来源:书香重庆网2018-01-09 17:58:00

从1月9日开始,中国迎来了一年中最寒冷的“三九天”。连日来,在经历连续多日的雨雪后,大范围寒潮天气又不断下挫中东部多地的气温。今日起,中国大部地区将迎来持续的“天寒地冻”模式,局地低温接近或跌破历史同期极值。

那能冷到什么程度呢?举个例子:如果你在被窝睡得正香,床以外的地方都是远方,手够不到的地方都是他乡,上个厕所都是出差到遥远的边疆。

数九严寒,是霜落满天还是白雪纷飞?看看作家笔下的寒冬是个什么模样。

我想起童年在小山村的时候,每逢冬天来临,老天就会分派下一项活儿,等着我们小孩来接收,那就是扫雪。那个年代的雪,真是恋人间啊!常常是三天一小场,十天一大场,很少碰到一个月没有雪的时候。

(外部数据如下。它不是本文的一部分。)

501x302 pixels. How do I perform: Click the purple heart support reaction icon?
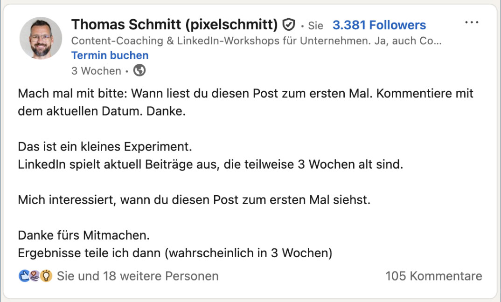(35, 276)
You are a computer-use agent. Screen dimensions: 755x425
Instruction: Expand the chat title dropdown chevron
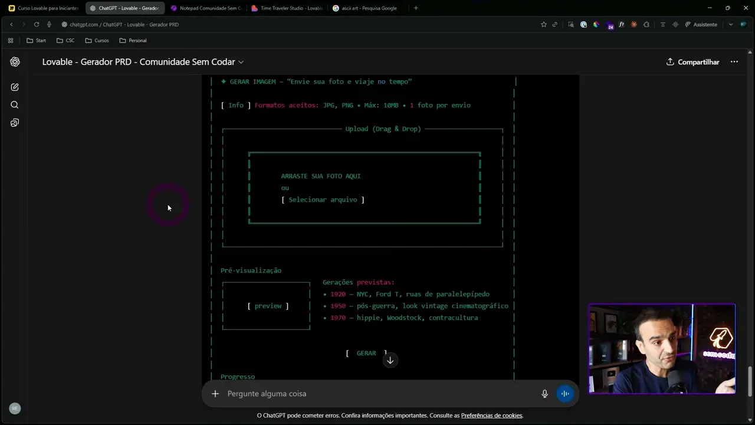click(241, 61)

雪会大到什么程度呢?有的时候,它闷着头下了一夜,清晨起来,你无法出去抱柴了,因为大雪封门了。

这个时侯,就得慢慢地推门,让它渐渐透出缝隙,直到能伸出苕帚,一点点地掘开雪,门才会咧开嘴,将满院子的白雪推进你的视野,有如献给你一个明朗的笑。门开了,我们赶紧穿上棉鞋,戴上围脖和手套,去院子中扫雪。先是扫除一条能通行的小路,然后把雪撮到大花筐里,放到爬犁上,一车车地运到自家的菜园里,堆起来,做肥料了。第二年春天,融化的雪水会滋润黑土,利于耕种。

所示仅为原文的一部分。